Take at least one week, or two, per year totally off
Back at my old job I asked if I could take two weeks off at once. I had the time off accrued, which is amazing considering I only got 15 days of PTO per year. I was told I couldn’t be away for that long. We had projects to complete. The pressure was always there to check in and still quasi-work from vacation, too.
Recently a Swedish friend told me he gets paid *more* when he’s on vacation, encouraging Swedes to take their time, usually more than a month per year, off. What a concept!
It makes sense. Studies show that being perpetually connected and never taking vacations causes us to burn out. While I know some jobs put immense pressure on people to still be available on vacation, I wonder, is that a job worth keeping?
That’s partially why heading to a place where you can’t possibly check in takes away some of that guilt and ‘should be’ mentality about staying connected.
Make it impossible to log on
Technology addiction is a real thing, and it’s nothing to beat yourself up about if you feel compelled to check social media and email even when you mean to take a break. However, studies show that social media addiction increases stress and causes us to self-compare. I know from firsthand experience – I struggle with this one big time.
This is why I advocate going somewhere, like my Galapagos boat example, where you don’t have the option. Set up an out of office responder, let yourself take the time off, adjust to filling time with other things like reading, journaling, and meditation, and make peace with whatever will happen in your absence.
I grappled with this limiting belief that I always had to be connected and had to be in control of everything in the past. I was sure that I’d come back to multiple fires I’d have to put out when I connected again. It gave me anxiety. But now I realize that time off allows me to be more effective when I’m back on. It reminds me of why I do what I do.
Because if you can’t even take a week away, do you really have a life?
Make time off count
I’ve talked about Shinrin-yoku – forest bathing – on the blog before and its many benefits, including stress reduction.
Is time off better spent in a resort with a curated experience that feels eerily similar to home, or is time off better spent deep in nature, remembering where we came from and what our home really is?
Especially for those who live in cities, the importance of real, raw nature experiences cannot be understated. Feeling the earth beneath our feet and breathing in fresh air can make us feel more connected to our planet, see our small place in the world, and remind us that we are a tiny part of this fabric. These humbling experiences are important for society.
Disconnect to reconnect
If a week of camping isn’t your thing, maybe a retreat is. I have been adding more and more women’s retreats to my year after seeing such tangible benefits of the connection and self-reflection.
For me, women’s tantric retreats and Vipassana meditation retreats have been the most impactful. Maybe for you it will be yoga, diving, or something else. Check out this a listing of fantastic women’s retreats and this one for meditation retreats.
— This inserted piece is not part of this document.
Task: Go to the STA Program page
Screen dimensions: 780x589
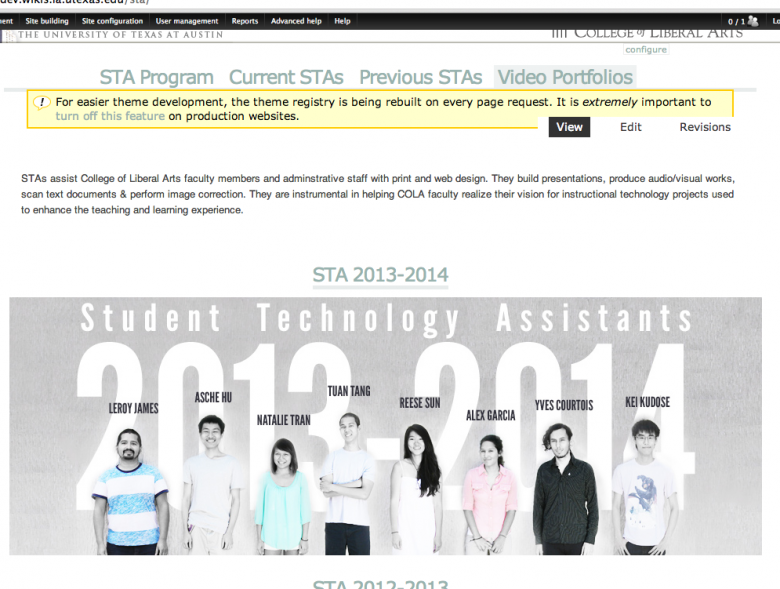Action: pos(156,77)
Know that it’s not selfish
In case anyone needs to hear this: You’re not selfish for taking one week out of 52 for yourself.
Allowing stillness, getting clear on who you really are and what matters to you, and self-reflection all make us more effective partners, parents, siblings, bosses, and coworkers.
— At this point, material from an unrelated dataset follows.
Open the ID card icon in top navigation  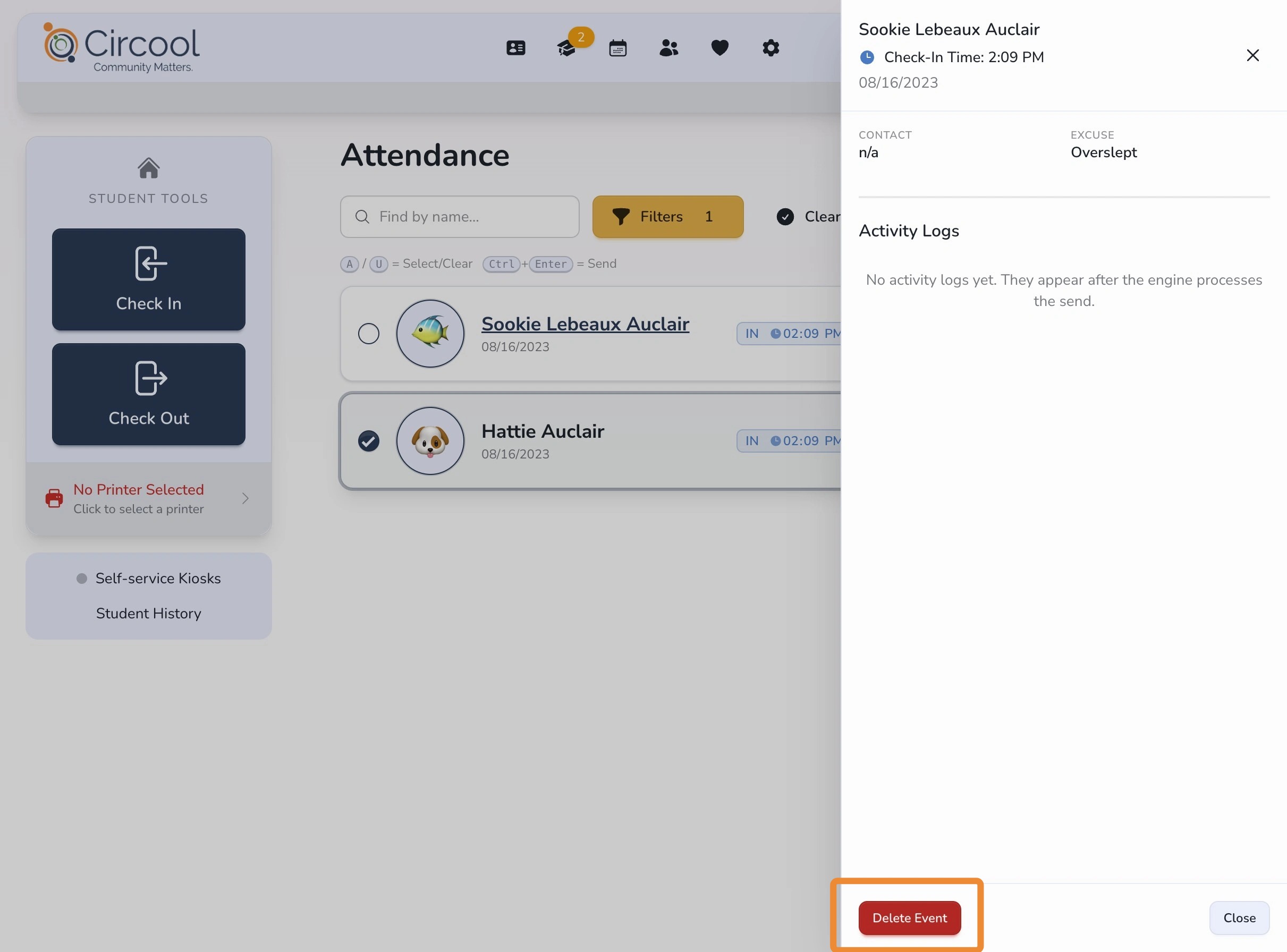point(515,48)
Knowing that we can come home our best selves after some time disconnected should inspire support from those around us. If it doesn’t, is it worth asking why? Is it worth questioning what we really value? We each only get one coin called life. How will we spend it?
Some great places to go
So where can you go to disconnect? I love the following:
The Carretera Austral – Patagonia: Much of this part of the world is so remote, you’ll struggle to get signal, much less strong enough WiFi to waste hours on social media.
Raja Ampat liveaboard: Dive boats are typically a great way to employ a forced disconnect from the grid. Plus, Raja Ampat is so beautiful, you’ll come home feeling rejuvenated and inspired.
The American Southwest: This is one of my favorite places to disconnect. Deep in the desert, often it’s just you and the stars. What a gift.
Pick a trail: Plenty of hiking trails all around the world offer the chance to disconnect. I love the Alaskan backcountry for this benefit. You can still bring along a satellite phone for emergencies, just in case.
Disconnecting can help us reconnect – to our sense of purpose, to the earth we live on, and to those we love. Time away from it all is your right, so take it whenever you can. We need more people who love the earth and feel a sense of purpose now more than ever.